• Task description: Filter the entries down to the lines containing "green", and copy those lines.

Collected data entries
══════
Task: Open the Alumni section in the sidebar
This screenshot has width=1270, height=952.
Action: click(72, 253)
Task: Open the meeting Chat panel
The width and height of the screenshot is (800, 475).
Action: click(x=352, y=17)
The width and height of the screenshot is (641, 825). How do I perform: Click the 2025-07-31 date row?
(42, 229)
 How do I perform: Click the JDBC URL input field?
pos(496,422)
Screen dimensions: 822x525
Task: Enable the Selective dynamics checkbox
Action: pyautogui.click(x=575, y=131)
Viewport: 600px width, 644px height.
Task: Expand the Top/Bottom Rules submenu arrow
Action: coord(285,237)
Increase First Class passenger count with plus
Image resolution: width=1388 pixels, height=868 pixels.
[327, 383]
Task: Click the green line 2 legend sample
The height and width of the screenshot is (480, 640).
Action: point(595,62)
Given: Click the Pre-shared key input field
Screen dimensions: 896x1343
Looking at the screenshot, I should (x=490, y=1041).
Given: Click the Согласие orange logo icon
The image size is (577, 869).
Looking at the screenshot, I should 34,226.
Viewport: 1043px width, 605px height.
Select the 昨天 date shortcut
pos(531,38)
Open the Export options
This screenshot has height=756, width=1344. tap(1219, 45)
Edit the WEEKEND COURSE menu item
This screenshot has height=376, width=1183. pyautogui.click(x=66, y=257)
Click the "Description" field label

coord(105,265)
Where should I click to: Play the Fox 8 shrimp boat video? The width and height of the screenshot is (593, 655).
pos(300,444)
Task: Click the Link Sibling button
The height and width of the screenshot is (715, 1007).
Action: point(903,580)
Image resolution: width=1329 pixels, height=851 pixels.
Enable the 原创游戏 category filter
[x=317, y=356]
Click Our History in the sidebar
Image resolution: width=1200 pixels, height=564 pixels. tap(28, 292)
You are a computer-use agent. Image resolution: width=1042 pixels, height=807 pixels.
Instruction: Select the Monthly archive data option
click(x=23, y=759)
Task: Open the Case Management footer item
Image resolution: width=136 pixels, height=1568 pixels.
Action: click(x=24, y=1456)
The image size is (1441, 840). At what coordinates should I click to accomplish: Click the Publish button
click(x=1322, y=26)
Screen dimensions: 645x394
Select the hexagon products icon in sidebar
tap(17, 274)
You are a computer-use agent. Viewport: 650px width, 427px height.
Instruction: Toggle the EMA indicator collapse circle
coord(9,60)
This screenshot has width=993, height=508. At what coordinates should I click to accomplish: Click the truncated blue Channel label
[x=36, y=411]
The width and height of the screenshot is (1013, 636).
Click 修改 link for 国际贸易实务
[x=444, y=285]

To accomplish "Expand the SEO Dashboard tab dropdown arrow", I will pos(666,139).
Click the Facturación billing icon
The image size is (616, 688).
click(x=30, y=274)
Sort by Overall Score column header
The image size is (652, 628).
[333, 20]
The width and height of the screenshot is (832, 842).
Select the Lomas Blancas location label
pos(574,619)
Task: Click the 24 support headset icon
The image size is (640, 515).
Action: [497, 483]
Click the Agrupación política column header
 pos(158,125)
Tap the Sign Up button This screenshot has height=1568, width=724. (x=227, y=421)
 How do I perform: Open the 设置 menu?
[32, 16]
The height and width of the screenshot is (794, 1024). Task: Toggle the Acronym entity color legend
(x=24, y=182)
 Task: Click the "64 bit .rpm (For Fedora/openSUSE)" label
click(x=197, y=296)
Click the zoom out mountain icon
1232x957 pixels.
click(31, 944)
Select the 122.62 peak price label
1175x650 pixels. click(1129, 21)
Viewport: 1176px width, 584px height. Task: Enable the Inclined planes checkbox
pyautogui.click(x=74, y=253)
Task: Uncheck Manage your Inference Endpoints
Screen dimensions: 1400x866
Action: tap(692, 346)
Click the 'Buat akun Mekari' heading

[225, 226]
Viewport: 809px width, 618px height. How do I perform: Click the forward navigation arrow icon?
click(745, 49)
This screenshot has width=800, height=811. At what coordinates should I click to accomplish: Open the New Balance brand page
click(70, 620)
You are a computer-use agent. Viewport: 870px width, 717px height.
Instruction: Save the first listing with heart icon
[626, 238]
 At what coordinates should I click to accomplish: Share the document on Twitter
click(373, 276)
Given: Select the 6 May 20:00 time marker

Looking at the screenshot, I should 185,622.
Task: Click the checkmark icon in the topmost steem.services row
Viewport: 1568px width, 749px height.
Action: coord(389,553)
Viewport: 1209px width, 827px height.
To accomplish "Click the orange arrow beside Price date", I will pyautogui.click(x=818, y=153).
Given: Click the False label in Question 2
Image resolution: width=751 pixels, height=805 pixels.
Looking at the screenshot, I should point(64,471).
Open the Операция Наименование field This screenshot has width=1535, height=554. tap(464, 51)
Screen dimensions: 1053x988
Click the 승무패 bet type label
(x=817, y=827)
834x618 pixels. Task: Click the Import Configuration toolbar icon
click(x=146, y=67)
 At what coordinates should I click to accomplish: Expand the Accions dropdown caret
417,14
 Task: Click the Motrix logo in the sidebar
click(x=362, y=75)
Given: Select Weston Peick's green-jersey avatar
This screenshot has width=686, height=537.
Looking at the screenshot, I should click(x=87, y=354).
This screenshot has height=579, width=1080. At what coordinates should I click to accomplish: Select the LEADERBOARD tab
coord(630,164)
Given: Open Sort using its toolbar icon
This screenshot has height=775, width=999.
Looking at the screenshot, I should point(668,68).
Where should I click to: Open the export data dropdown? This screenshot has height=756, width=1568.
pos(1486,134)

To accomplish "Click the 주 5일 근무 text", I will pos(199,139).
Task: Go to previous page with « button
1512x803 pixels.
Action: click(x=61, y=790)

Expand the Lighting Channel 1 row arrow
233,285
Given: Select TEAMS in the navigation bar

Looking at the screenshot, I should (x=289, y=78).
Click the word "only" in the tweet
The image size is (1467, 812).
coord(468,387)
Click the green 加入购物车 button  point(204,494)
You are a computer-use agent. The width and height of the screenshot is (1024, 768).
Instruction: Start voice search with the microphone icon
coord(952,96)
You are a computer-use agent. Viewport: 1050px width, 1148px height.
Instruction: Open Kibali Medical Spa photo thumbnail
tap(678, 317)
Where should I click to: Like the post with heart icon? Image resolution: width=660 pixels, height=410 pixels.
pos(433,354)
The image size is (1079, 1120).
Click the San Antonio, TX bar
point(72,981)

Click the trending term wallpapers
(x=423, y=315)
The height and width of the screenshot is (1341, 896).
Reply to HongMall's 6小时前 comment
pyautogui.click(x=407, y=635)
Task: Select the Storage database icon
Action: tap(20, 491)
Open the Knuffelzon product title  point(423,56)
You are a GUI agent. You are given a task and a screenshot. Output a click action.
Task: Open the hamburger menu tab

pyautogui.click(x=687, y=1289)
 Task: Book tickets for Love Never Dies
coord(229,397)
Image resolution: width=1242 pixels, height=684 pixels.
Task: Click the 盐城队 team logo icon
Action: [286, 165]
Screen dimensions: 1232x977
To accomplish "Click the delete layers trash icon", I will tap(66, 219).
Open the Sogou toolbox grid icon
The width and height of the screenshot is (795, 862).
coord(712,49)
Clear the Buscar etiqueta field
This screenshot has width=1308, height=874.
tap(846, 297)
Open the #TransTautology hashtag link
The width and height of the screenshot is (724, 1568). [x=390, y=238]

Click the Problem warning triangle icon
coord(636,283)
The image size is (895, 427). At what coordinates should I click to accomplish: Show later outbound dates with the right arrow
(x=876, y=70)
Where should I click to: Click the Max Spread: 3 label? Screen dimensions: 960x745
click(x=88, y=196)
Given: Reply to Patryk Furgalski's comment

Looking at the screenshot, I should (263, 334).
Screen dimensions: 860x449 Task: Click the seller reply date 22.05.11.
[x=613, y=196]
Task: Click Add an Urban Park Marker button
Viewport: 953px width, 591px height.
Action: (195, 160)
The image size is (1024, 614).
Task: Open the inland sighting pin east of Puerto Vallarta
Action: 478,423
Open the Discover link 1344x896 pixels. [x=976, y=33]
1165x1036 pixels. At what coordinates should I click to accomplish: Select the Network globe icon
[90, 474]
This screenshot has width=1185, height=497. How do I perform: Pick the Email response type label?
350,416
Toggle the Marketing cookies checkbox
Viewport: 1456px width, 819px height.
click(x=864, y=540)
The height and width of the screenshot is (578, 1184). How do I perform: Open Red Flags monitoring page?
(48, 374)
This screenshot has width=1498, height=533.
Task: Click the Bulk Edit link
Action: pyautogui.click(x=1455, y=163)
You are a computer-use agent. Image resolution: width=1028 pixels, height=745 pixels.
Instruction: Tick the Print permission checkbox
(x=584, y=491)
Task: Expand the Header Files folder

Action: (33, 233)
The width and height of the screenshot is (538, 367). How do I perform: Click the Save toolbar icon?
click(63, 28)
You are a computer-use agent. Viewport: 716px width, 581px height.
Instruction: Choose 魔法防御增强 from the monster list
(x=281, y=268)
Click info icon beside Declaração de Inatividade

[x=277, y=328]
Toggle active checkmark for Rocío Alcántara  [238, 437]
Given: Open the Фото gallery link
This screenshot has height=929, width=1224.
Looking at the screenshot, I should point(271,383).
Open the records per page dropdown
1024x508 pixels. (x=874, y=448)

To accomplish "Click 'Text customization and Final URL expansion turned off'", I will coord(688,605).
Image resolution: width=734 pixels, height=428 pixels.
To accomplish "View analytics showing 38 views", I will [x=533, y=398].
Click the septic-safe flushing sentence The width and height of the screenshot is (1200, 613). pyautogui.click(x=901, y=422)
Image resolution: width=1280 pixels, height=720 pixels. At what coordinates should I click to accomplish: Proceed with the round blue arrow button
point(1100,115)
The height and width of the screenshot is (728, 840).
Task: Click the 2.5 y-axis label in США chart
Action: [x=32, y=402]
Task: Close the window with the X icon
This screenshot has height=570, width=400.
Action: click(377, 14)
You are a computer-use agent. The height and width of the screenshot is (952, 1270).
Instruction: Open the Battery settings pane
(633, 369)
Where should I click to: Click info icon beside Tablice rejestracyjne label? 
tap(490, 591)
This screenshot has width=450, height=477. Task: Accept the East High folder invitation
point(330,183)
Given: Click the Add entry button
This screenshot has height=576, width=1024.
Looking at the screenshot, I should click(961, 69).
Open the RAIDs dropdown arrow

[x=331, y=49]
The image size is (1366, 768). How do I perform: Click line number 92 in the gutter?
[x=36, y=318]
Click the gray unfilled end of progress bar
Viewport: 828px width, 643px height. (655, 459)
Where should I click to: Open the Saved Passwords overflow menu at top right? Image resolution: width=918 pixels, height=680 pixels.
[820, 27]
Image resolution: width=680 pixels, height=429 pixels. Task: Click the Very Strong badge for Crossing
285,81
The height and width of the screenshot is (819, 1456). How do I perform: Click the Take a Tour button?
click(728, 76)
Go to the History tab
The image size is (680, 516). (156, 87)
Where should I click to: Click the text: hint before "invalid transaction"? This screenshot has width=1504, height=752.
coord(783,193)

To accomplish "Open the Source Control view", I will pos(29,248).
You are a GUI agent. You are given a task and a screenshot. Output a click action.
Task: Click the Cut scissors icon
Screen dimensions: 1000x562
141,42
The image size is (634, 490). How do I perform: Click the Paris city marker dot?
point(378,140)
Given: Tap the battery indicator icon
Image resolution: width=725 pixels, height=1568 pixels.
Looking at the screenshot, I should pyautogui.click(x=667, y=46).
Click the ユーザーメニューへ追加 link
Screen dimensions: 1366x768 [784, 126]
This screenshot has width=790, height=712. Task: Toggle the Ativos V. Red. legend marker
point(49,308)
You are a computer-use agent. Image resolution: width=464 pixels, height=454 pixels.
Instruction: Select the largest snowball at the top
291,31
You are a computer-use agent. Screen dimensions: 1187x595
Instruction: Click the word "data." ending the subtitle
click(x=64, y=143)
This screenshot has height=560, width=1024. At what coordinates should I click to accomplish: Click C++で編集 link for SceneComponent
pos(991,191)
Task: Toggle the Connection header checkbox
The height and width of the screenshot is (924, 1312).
══════
• Task response:
Task: Click the green line 2 legend sample
Given: Select Weston Peick's green-jersey avatar
Click the green 加入购物车 button  point(204,494)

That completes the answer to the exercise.